Technical SEO 11 min read

How to Create a Perfect XML Sitemap for Google Indexation

An XML sitemap is your website's roadmap for search engines. Learn how to create, optimize, and maintain your sitemap for maximum SEO benefit.

An XML sitemap is a file that lists all the important URLs on your website that you want search engines to crawl and index. It acts as a communication channel between you and Google, helping ensure your content gets discovered and indexed efficiently.

What is an XML Sitemap?

An XML sitemap is a structured XML file that provides search engines with a list of URLs on your website along with additional metadata about each URL. This metadata can include when the page was last updated, how important it is relative to other pages, and how frequently it changes.

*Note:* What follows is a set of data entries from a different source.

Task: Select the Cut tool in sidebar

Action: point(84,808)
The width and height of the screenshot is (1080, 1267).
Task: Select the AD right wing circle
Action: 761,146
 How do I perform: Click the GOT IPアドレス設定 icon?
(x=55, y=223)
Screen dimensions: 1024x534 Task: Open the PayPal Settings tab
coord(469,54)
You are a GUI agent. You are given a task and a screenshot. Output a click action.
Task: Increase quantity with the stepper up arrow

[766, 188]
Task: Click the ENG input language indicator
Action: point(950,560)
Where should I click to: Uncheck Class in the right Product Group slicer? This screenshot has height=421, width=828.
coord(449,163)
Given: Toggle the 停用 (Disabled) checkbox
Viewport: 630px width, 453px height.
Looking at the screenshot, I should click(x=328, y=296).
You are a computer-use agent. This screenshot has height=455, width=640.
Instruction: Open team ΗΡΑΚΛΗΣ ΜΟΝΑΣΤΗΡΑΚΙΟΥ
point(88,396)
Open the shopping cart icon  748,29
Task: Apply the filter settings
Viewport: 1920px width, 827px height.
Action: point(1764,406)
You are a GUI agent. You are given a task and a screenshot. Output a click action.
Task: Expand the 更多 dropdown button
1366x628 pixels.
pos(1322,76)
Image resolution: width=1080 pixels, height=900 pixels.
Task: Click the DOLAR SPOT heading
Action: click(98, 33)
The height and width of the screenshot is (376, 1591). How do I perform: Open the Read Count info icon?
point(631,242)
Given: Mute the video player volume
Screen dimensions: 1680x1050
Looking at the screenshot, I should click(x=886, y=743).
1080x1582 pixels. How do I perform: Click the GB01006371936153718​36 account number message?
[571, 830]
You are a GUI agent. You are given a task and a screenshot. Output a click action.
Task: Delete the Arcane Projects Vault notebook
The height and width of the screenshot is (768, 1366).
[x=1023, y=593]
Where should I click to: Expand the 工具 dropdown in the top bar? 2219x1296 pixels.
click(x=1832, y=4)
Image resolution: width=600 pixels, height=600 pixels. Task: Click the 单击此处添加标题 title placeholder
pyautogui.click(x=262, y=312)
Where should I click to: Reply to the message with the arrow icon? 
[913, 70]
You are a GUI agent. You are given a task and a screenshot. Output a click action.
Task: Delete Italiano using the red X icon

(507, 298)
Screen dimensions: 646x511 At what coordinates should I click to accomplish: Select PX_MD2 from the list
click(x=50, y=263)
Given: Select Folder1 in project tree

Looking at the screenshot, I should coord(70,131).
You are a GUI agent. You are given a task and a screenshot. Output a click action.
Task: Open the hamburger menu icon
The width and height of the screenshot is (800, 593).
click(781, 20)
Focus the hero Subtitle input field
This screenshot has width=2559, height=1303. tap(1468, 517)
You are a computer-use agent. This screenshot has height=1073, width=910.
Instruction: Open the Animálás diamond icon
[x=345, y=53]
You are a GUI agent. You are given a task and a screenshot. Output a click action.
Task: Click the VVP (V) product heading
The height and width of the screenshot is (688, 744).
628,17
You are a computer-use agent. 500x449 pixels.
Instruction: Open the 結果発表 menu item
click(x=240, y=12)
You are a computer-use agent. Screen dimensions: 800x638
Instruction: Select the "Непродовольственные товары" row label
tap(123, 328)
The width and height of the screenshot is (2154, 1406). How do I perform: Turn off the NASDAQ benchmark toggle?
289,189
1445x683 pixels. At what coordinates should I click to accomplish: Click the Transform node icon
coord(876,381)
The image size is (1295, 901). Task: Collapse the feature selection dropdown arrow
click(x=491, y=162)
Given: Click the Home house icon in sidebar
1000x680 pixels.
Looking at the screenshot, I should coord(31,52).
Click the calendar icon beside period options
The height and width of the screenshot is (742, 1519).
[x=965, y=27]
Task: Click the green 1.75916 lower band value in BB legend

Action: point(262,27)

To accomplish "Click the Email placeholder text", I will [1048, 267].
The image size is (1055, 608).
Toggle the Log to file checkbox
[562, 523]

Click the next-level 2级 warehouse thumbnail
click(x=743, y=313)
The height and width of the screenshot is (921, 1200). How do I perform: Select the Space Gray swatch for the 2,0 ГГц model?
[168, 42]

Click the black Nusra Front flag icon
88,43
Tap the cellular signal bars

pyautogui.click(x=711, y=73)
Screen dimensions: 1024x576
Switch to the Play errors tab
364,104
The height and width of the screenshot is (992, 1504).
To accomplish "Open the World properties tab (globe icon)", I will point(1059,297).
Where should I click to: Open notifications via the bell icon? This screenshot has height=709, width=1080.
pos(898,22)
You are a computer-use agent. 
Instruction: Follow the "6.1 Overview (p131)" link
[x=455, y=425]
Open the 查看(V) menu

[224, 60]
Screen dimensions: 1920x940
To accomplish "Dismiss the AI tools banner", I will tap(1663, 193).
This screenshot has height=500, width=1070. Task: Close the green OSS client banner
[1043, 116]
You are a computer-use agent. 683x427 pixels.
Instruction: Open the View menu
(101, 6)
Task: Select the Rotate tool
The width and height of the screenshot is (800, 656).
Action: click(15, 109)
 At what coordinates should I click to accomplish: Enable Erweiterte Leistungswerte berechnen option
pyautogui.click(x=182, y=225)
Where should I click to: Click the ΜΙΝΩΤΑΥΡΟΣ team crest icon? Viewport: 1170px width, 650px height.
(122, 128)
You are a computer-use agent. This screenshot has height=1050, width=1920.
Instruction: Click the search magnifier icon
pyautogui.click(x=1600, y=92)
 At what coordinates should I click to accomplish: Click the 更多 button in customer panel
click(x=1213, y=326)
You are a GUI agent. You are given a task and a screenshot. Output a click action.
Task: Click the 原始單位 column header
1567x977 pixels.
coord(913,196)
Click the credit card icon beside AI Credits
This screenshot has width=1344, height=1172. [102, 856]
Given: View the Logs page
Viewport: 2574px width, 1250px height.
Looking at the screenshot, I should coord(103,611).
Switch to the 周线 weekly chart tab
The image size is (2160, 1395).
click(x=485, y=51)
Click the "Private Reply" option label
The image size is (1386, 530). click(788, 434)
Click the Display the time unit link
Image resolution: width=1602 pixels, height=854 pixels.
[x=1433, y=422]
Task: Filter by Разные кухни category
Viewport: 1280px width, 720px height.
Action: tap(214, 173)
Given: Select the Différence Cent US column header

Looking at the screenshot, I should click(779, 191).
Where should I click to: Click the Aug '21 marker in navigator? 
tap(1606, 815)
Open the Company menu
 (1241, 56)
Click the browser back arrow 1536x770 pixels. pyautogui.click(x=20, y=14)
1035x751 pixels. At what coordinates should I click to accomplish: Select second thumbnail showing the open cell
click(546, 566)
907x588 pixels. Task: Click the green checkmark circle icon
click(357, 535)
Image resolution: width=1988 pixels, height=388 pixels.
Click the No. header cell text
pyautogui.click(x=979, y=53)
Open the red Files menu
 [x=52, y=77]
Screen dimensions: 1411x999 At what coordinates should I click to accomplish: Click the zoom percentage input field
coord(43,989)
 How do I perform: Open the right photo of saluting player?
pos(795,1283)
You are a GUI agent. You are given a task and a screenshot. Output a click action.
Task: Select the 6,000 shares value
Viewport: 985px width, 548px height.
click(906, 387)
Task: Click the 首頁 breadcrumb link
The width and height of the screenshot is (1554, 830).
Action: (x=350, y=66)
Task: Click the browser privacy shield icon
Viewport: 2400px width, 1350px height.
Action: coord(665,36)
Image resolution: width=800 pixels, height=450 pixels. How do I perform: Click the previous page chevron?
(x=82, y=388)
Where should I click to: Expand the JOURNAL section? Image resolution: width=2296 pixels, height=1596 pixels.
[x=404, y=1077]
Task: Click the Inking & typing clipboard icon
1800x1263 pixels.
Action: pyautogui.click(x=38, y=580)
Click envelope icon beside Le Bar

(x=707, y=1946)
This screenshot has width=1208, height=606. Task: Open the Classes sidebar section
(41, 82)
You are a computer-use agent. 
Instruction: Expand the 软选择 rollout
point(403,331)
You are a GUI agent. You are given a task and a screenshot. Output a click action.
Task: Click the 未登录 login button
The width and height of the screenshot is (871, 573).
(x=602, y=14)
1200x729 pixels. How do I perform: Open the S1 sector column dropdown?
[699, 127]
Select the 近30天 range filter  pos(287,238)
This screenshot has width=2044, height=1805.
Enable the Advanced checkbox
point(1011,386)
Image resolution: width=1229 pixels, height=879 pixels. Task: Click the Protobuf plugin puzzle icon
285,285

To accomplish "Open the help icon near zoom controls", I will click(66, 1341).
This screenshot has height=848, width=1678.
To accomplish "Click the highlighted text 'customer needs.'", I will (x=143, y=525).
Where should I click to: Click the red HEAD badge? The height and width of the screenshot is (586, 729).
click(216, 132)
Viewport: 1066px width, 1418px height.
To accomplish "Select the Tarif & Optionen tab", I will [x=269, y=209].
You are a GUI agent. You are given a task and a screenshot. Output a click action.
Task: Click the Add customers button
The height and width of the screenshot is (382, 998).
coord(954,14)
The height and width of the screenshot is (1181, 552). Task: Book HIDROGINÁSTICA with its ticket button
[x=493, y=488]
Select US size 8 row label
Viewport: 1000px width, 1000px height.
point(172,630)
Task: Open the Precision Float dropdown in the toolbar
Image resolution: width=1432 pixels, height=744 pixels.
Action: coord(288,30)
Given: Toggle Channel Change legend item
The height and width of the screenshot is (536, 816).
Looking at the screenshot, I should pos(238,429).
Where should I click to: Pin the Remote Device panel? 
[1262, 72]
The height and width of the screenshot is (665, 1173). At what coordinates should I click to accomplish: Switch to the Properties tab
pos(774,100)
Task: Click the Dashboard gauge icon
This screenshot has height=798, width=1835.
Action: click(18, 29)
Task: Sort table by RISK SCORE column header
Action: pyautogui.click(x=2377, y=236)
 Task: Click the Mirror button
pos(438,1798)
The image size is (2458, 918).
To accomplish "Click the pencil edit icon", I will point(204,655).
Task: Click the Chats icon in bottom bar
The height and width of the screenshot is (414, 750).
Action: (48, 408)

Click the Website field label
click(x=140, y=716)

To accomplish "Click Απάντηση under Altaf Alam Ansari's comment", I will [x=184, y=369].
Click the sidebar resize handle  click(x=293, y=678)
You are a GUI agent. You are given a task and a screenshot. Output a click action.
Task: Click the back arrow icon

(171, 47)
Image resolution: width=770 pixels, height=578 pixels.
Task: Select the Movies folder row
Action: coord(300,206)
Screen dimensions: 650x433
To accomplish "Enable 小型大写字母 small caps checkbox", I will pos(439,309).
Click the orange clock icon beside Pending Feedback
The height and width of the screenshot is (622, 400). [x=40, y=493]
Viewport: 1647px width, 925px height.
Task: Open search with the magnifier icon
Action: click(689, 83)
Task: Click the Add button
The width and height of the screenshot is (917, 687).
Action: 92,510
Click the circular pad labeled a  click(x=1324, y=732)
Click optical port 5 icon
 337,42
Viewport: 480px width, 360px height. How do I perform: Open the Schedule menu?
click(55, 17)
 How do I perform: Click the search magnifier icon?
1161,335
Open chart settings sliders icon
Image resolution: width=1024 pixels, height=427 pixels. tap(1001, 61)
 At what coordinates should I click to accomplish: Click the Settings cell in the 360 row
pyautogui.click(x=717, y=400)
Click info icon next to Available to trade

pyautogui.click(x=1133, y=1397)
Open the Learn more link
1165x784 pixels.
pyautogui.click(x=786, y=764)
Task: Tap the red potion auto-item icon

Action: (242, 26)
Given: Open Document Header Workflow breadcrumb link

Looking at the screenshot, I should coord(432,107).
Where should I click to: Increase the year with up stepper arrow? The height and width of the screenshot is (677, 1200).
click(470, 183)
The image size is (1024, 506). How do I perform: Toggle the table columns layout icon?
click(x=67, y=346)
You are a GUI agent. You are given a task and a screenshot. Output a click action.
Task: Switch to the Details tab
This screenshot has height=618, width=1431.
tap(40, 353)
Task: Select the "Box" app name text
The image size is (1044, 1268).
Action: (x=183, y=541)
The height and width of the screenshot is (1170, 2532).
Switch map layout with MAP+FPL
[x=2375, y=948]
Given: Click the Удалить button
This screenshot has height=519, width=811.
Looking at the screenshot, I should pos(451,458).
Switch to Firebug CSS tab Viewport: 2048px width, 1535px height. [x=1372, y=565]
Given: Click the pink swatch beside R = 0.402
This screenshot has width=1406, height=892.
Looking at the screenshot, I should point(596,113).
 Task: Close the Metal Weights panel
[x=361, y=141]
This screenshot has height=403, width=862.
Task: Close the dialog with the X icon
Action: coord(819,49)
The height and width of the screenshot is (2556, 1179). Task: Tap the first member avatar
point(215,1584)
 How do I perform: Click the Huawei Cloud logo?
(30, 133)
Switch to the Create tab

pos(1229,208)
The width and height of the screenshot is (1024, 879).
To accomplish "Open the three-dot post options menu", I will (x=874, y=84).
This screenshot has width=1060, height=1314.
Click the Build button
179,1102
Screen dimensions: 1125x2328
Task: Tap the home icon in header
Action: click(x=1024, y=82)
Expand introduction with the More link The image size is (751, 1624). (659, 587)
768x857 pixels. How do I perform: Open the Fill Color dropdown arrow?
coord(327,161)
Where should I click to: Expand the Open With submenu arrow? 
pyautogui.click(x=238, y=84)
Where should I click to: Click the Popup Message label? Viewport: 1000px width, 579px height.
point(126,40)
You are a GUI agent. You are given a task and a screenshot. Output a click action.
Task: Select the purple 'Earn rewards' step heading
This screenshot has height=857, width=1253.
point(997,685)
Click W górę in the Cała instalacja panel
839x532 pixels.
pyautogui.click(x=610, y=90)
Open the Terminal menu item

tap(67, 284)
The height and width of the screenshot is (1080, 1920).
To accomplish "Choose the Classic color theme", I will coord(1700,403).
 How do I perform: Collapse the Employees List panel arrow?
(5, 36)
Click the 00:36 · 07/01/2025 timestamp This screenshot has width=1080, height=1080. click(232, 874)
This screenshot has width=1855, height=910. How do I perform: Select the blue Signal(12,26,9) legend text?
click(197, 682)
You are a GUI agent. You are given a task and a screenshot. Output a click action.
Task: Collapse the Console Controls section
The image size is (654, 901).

Here's what a basic sitemap entry looks like:

<?xml version="1.0" encoding="UTF-8"?>
<urlset xmlns="http://www.sitemaps.org/schemas/sitemap/0.9">
  <url>
    <loc>https://yoursite.com/page</loc>
    <lastmod>2026-04-01</lastmod>
    <changefreq>weekly</changefreq>
    <priority>0.8</priority>
  </url>
</urlset>
50,000 Maximum URLs per sitemap file. Larger sites need multiple sitemaps with a sitemap index.

Why Do You Need One?

While Google can discover pages through links, a sitemap provides several important benefits:

Improved Discovery

  • Ensures Google knows about all your pages
  • Particularly useful for new sites with few backlinks
  • Helps pages with weak internal linking get found

Faster Indexing

  • Signals new content immediately
  • Indicates content changes through lastmod dates
  • Prioritizes crawling of important pages

Rich Information

  • Provides metadata search engines can use
  • Supports specialized content (video, images, news)
  • Enables language/region targeting with hreflang

"A sitemap is a way of organizing a website, identifying the URLs and the data under each section. It is especially beneficial for large websites where the crawlers might overlook new or recently updated pages."

Sitemaps.org Protocol

Sitemap Structure Explained

Understanding the XML structure helps you create better sitemaps:

Required Elements

Element Description Required
<urlset> Parent element encapsulating all URLs Yes
<url> Parent element for each URL entry Yes
<loc> The full URL of the page Yes

Optional Elements

Element Description Recommended
<lastmod> Date the page was last modified (W3C format) Highly recommended
<changefreq> How often the page changes (daily, weekly, etc.) Optional (often ignored)
<priority> Relative importance 0.0 to 1.0 Optional (often ignored)
Google largely ignores the changefreq and priority tags. Focus on accurate lastmod dates, which Google does use to decide when to recrawl pages.

How to Create a Sitemap

Option 1: CMS Plugins

Most content management systems have built-in or plugin sitemap generation:

  • WordPress: Yoast SEO, Rank Math, All in One SEO
  • Shopify: Built-in sitemap at /sitemap.xml
  • Wix: Automatically generated
  • Squarespace: Auto-generated sitemap
  • Drupal: XML Sitemap module

Option 2: Sitemap Generators

For static sites or custom needs:

  • Screaming Frog SEO Spider
  • XML-sitemaps.com (online generator)
  • Sitemap Generator Pro

Option 3: Manual Creation

For small sites, you can create sitemaps manually:

<?xml version="1.0" encoding="UTF-8"?>
<urlset xmlns="http://www.sitemaps.org/schemas/sitemap/0.9">
  <url>
    <loc>https://yoursite.com/</loc>
    <lastmod>2026-04-02</lastmod>
  </url>
  <url>
    <loc>https://yoursite.com/about</loc>
    <lastmod>2026-03-15</lastmod>
  </url>
  <url>
    <loc>https://yoursite.com/contact</loc>
    <lastmod>2026-02-20</lastmod>
  </url>
</urlset>

Option 4: Programmatic Generation

For dynamic sites, generate sitemaps with code. Here's a simple Python example:

import datetime
from xml.etree.ElementTree import Element, SubElement, tostring

def generate_sitemap(urls):
    urlset = Element('urlset')
    urlset.set('xmlns', 'http://www.sitemaps.org/schemas/sitemap/0.9')

    for url_data in urls:
        url = SubElement(urlset, 'url')
        loc = SubElement(url, 'loc')
        loc.text = url_data['loc']
        if 'lastmod' in url_data:
            lastmod = SubElement(url, 'lastmod')
            lastmod.text = url_data['lastmod']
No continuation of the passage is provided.